___ Supplied passage

21 posts tagged "Roberto Cavalli"
Shearling and rave prints are high on our list for Fall, but we might just be adding a platinum wig to the mix of must-try trends. Daria Werbowy wore one (along with a black bowl cut and Joan Jett-like shag) in the series of selfies she snapped for Equipment’s newest campaign; Rita Ora donned a Marilyn Monroe-esque iteration for Roberto Cavalli; and Candice Swanepoel tried on faux strands for size in Hype Energy’s latest ad. While bleach can certainly take a toll on the health of your hair, wigging out in the white-hot hue is a low-risk option worth taking.
A ring of fire surrounded a pool of water in the center of the circular runway, but the collection at Roberto Cavalli wasn’t Hunger Games-inspired, although Look 36—a gown with flames rising from the hem—might have said otherwise. In fact, there was no muse at all, noted Guido Palau, who doused strands with Redken Shine Flash for a “greasy” vibe before raking them with his fingers into a chignon. He then tied off the length with elastic before personally coiling and pinning all of the models’ “messy knots” into place. The bits he pulled out in front for texture were set in place with Forceful 23 hairspray. “When it gets too overcomplicated, it doesn’t feel sexy anymore,” he said of the relatively simple style.
The makeup by Diane Kendal, however, was a bit more dramatic. The face painter crafted “smoky, extended eyes” that were squared off at the outer corners to avoid a “catty” shape. (There were plenty of felines dangling from models’ necks in pendant form, courtesy of the designer.) A combination of black and brown liners was used in order to create a sense of depth. “Black can be too hard,” Kendal explained. A champagne shadow from MAC was tapped on the center of the lids, a powder blush was rubbed into cheeks with fingertips, and lips were topped with Siss, a flesh color.
Keeping with the nude nail theme that is already quite rampant for Fall 2014, MAC senior artist Keri Blair blended two lacquers, Quiet Time (a cool, grayish hue) and Thimbleweed (a warm, peachy shade), to create a polish that flattered a range of skin tones. “It feels a little bit dirty,” she explained. “It’s a rock ‘n’ roll nude.” Standard beige clearly wouldn’t do—the Cavalli woman needs a manicure worthy of pyrotechnics.

______

▸ Required actions
• 1. In the Roberto Cavalli passage, which two lacquers did Keri Blair blend for the nails?
• 2. Duplicate the Roberto Cavalli passage between "Shearling and rave" and "option worth taking.", inclusive.
• 3. Go on with the Roberto Cavalli passage from where it stops.
The items play no part in this work.

___ Listed entries

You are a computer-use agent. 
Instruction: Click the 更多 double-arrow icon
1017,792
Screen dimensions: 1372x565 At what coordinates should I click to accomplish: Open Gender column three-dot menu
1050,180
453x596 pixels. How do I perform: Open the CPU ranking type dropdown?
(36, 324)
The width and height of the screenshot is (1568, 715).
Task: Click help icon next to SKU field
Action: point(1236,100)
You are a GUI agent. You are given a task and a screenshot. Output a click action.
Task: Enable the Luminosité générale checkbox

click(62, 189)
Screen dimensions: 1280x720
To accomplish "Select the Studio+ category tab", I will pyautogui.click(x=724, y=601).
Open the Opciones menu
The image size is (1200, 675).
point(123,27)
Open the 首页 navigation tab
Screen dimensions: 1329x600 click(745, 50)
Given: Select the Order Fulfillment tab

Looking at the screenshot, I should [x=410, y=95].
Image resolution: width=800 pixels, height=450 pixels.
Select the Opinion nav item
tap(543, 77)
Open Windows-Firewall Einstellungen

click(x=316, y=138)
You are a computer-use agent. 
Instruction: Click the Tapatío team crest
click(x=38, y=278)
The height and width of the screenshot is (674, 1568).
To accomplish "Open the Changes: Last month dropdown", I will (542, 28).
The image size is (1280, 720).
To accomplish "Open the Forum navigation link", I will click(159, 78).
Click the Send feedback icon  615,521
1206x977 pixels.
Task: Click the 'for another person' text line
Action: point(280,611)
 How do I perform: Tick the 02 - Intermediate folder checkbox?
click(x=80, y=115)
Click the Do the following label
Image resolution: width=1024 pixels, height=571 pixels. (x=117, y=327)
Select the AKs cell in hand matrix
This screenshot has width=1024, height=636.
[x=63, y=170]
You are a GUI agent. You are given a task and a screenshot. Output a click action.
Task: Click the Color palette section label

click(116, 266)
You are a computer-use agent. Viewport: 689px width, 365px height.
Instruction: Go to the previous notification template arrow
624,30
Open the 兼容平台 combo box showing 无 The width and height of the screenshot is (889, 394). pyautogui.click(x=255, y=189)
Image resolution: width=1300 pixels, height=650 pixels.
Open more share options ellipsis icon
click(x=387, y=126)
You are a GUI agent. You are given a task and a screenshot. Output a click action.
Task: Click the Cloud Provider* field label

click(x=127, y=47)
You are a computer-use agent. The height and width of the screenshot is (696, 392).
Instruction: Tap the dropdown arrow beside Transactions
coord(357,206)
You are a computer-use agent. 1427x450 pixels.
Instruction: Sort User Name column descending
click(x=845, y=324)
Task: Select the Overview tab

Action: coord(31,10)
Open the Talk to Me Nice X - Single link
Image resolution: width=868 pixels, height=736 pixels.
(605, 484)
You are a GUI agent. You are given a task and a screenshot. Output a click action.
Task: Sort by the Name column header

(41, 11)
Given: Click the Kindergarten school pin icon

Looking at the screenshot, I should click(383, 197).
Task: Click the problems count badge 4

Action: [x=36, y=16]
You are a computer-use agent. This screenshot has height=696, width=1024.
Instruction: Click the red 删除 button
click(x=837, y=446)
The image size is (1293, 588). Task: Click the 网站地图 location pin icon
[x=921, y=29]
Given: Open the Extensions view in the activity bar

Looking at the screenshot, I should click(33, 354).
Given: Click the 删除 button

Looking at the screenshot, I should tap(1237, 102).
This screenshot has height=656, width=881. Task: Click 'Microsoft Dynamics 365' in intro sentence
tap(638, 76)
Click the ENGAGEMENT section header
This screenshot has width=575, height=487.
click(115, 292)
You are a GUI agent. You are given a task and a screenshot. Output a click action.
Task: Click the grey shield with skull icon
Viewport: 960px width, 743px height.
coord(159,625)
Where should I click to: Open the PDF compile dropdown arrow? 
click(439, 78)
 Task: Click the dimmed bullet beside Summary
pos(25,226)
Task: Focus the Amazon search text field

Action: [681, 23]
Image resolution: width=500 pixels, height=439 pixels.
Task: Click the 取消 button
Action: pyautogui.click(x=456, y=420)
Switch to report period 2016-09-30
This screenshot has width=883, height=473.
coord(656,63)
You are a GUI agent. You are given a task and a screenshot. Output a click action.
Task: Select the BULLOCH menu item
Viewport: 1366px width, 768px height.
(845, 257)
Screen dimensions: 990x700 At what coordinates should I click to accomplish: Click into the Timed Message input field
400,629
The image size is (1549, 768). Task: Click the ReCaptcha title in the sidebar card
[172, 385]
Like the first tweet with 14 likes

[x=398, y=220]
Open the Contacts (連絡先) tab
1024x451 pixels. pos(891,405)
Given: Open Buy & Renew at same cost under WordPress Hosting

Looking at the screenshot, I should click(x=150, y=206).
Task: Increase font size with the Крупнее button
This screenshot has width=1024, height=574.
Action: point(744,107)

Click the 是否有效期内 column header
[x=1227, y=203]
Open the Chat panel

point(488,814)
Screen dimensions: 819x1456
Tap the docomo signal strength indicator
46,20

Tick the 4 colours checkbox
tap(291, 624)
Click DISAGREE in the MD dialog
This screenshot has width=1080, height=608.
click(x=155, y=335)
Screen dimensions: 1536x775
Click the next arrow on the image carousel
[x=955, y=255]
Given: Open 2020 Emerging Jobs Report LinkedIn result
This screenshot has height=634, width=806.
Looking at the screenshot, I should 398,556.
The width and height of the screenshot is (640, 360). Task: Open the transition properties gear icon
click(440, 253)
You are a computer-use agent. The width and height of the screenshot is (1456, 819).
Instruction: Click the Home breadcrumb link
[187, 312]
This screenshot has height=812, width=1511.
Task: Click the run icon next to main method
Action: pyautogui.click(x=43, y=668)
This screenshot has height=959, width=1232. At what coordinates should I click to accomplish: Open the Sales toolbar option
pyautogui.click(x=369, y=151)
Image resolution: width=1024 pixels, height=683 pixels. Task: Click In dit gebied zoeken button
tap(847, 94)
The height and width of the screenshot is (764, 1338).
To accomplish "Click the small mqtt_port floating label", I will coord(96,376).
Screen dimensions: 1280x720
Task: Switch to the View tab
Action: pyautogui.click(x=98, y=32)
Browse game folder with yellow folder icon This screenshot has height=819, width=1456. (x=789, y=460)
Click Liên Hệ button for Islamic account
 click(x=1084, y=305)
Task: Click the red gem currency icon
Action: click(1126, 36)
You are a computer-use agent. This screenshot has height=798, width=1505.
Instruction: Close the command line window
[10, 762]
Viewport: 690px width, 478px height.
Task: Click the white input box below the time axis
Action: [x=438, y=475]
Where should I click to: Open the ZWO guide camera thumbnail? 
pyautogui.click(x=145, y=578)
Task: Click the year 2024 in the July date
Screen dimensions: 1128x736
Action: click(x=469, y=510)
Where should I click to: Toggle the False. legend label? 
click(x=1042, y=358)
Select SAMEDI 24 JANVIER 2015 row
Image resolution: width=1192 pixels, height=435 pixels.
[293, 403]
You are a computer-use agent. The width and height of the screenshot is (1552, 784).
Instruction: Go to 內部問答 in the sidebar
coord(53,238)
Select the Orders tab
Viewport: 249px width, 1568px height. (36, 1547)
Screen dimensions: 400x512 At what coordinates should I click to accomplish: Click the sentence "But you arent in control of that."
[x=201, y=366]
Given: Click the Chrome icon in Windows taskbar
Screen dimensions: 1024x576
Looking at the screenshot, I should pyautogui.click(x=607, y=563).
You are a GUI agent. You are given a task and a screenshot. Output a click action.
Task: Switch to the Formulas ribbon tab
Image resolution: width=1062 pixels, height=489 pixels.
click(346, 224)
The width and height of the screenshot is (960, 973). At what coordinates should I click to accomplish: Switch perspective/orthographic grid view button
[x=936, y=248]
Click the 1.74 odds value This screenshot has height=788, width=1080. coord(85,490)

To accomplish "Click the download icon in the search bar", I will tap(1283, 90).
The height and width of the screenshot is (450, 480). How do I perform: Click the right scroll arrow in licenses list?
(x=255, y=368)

______

▸ Responses by task
• 1. Quiet Time and Thimbleweed.

• 2.
Shearling and rave prints are high on our list for Fall, but we might just be adding a platinum wig to the mix of must-try trends. Daria Werbowy wore one (along with a black bowl cut and Joan Jett-like shag) in the series of selfies she snapped for Equipment’s newest campaign; Rita Ora donned a Marilyn Monroe-esque iteration for Roberto Cavalli; and Candice Swanepoel tried on faux strands for size in Hype Energy’s latest ad. While bleach can certainly take a toll on the health of your hair, wigging out in the white-hot hue is a low-risk option worth taking.

• 3.
Sandra Bullock embraced the high-low concept last night in London at a screening of Gravity—beauty-style. She paired polished makeup (including a red lip and extra-thick lashes) with the undone waves designers and hairstylists embraced all season long. “There’s nothing cooler than not doing your hair and wearing an amazing dress,” said Guido Palau, a belief he made a reality at show after show (Roberto Cavalli, Bottega Veneta, and Versace, to name just three). It appears that Bullock is in full agreement.
Throwback Thursday is a column on Beauty Counter in which we pore over the pages of our favorite glossies from decades past in search of a little modern-day makeup and hair inspiration.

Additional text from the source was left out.